It is Underdog Week at SB Nation, a topic that should be very near and dear to all Clippers fans, so we want to celebrate your favorite underdogs. Let us know in the comments if there are any particular teams or players that you’d like to revisit this week, perhaps even games where the Clippers upset a massive favorite.
On to the links...
- Perhaps my favorite piece that I read related to “The Last Dance” was an excerpt from head coach Phil Jackson’s diaries during the 1997-98 season. There are tons of great details, but the part that cracked me up was Jackson loudly playing Taboo at night with his family in his hotel room to get back at Michael Jordan, who had been taking piano lessons in his room one floor above.
- The Clippers will officially reopen their practice facility today for “limited voluntary rehabilitation and physical wellness activities”, as reported by the Los Angeles Times and confirmed by a team source.
- NBA players continue to put their faith in Adam Silver for a safe resumption of play this year. One reason the players trust Silver so thoroughly is because of his handling of Donald Sterling back in 2014.
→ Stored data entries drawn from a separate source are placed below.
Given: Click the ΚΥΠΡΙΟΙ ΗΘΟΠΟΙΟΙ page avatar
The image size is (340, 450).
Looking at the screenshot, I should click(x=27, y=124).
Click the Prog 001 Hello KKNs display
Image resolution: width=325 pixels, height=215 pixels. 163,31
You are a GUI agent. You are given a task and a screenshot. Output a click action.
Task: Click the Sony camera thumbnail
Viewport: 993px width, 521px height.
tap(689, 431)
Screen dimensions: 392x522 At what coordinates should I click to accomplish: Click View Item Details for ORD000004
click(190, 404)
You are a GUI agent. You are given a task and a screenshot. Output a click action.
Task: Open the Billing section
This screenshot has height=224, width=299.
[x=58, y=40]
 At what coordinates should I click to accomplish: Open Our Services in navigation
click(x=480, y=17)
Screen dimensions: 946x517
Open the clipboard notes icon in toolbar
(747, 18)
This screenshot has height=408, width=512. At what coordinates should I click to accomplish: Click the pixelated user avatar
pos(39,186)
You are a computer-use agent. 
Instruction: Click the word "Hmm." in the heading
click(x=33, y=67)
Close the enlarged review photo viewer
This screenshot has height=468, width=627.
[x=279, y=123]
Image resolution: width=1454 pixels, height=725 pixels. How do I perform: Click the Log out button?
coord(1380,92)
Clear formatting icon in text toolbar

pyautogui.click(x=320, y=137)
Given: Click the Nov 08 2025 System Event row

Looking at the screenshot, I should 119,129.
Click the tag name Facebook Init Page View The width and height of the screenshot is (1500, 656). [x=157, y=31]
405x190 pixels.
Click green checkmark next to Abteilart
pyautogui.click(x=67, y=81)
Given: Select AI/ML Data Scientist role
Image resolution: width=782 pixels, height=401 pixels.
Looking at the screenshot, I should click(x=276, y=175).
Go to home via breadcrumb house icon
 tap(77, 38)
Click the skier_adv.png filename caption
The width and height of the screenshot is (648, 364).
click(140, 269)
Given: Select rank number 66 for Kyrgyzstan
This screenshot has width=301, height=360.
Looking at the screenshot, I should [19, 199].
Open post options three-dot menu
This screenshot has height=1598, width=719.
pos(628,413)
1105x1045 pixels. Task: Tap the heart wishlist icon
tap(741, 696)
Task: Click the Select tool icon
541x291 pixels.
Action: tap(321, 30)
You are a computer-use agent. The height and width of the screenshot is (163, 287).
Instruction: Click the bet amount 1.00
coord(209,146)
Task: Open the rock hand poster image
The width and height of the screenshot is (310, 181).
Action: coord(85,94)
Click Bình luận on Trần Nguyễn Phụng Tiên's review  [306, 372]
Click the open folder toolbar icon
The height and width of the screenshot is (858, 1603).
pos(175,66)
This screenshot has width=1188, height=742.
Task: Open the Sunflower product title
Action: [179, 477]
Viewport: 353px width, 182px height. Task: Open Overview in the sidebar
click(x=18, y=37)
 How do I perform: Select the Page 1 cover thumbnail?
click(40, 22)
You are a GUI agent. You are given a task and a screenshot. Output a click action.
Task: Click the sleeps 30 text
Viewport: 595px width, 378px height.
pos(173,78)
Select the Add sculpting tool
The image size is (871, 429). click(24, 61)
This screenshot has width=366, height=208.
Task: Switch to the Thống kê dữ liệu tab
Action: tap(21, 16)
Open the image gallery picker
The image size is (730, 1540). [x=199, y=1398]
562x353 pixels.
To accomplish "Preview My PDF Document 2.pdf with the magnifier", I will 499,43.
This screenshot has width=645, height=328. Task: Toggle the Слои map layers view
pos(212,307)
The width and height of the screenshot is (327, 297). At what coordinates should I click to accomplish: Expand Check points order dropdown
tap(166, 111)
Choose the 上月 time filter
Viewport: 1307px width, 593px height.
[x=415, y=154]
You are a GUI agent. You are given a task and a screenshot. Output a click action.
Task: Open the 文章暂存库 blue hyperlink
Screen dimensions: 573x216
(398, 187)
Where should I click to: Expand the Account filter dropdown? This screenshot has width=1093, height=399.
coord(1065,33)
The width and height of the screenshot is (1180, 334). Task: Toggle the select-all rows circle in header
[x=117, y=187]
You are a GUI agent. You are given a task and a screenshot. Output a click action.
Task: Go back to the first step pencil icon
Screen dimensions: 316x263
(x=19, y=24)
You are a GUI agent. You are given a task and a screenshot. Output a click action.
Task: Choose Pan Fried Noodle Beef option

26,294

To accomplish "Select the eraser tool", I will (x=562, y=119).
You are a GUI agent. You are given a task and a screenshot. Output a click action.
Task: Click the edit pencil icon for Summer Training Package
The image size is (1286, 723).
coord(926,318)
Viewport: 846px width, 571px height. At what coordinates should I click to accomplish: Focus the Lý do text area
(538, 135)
- On that note, “Blackballed” premieres today on Quibi.
- In some pure basketball news, The Ringer examined some under-the-radar storylines for all the Pacific Division teams.
- Doc Rivers spoke with his son (and former Clipper) Austin about the hiatus and tons of over topics.
- And one last very strange story: Spencer Dinwiddie set up a bitcoin GoFundMe to crowdsource his next free agency decision. The Clippers, along with the Lakers and the Nets, are on the GoFundMe image, so make what you will of that.